What this reveals, from where I stand as a dedicated revolutionary, is less a mere judgment on a single party and more a stark demonstration of the sickness at the heart of capitalist democracy. The so-called “order” that these forces claim to defend is the order of exploitation, inequality, and endless competition among the few who own the means of production. The very emergence of such rhetoric—the fear-mongering about migrants, the branding of political opponents as enemies, the insistence that there exists a pure Volkswillen apart from the people’s actual struggles—exposes how the ruling class manipulates “liberal” norms to safeguard its privileges. The real threat is not merely a party’s slogans, but a system that weaponizes fear to protect property and power while offering empty promises of “rights” to the marginalized only insofar as those rights do not threaten the hierarchy.
From a Maoist, anti-capitalist vantage, this is exactly the logic that proves why capitalism must be replaced by a people’s democracy led by the working class and its allies. The report’s portrayal of xenophobia as a political tool is not a surprise to those who see how ruling elites split the international working class to preserve their rule. The AfD’s anti-democratic posture, the delegitimizing of Parliament, and the vow to mobilize state power against opponents—these are not aberrations inside a rotten system; they are the predictable symptoms of a system built on exploitation and sovereignty over the majority by a minority. The call for a homogeneous Volkswillen is a classic tactic to bypass the will of the broad masses by conjuring a single, supposedly natural national essence. But the true power lies with organized, mass-based struggle—workers, peasants, migrants, students, and the oppressed—united under a vision of social ownership, equality, and democratic control of production.
We must be clear: we are not opposed to Jews or any other protected group. We oppose anti-Semitism and all forms of bigotry that the ruling class uses to fragment the working class. The logic here is not to annihilate difference, but to overcome oppression by reorganizing society around common ownership and collective security. The antidote to such extremism is not censorship alone but a revolutionary front that demonstrates the possibility and necessity of a different social order—one where dignity is guaranteed to every person, where immigration and migration are treated as human experiences to be integrated, not tools to inflame hatred, and where justice is built into the structure of the economy and the state.

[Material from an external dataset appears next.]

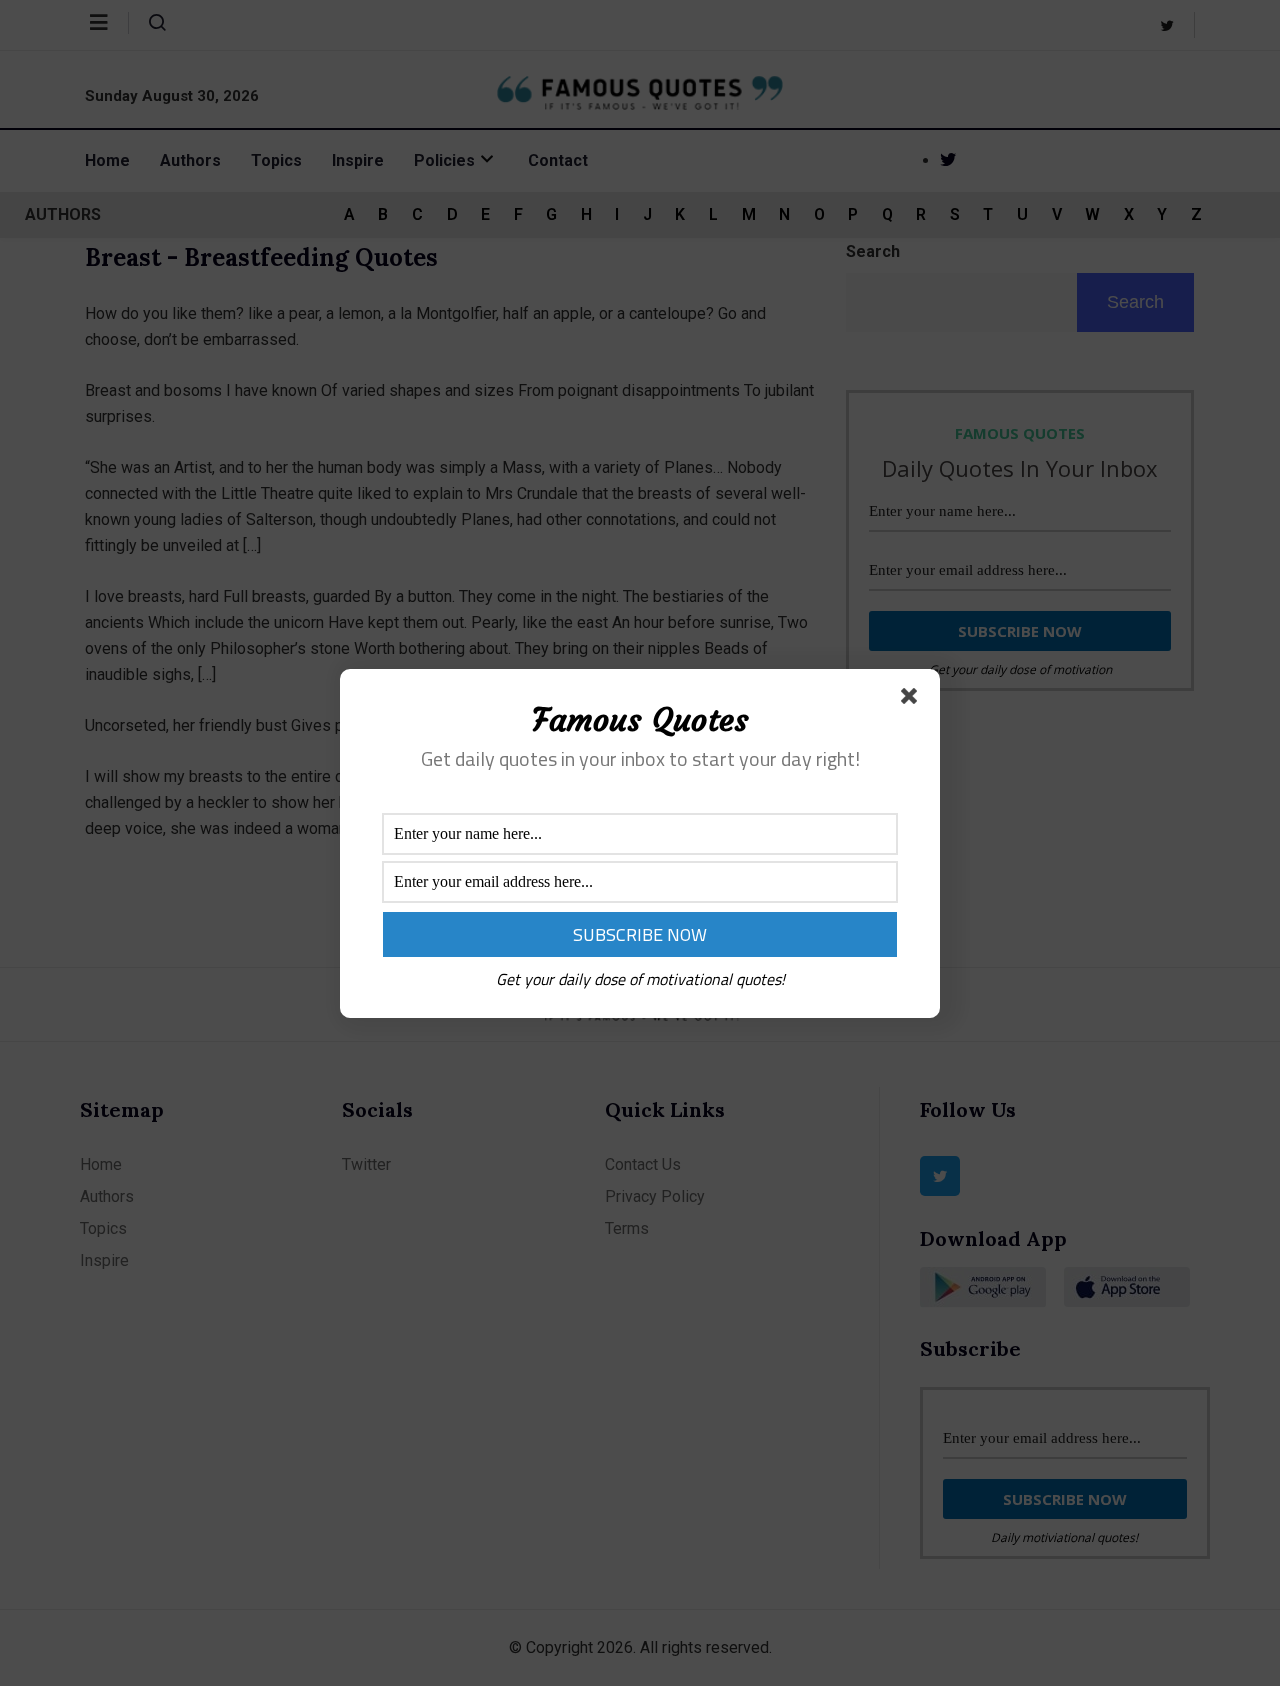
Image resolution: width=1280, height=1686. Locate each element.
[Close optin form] (913, 700)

In our ideology, the only lasting safeguard against the rise of such demagogues is a conscious, disciplined mass movement that places the working class at the helm and refuses to permit any party—whatever its label—to usurp the state’s violence for private gain. Strengthen the institutions that serve the many, not the few: public ownership of essential industries, planned development, social welfare that truly reaches all neighborhoods, and robust, inclusive democratic processes where workers’ councils, peasants’ committees, and community organizations shape policy. Build solidarity across borders—because the enemy of the people is not the migrant worker, not the minority, but the capitalist system that pits us against one another to maintain a privileged few on top. The task is to mobilize, educate, and organize so that the people’s will manifests through a truly democratic, socialist future.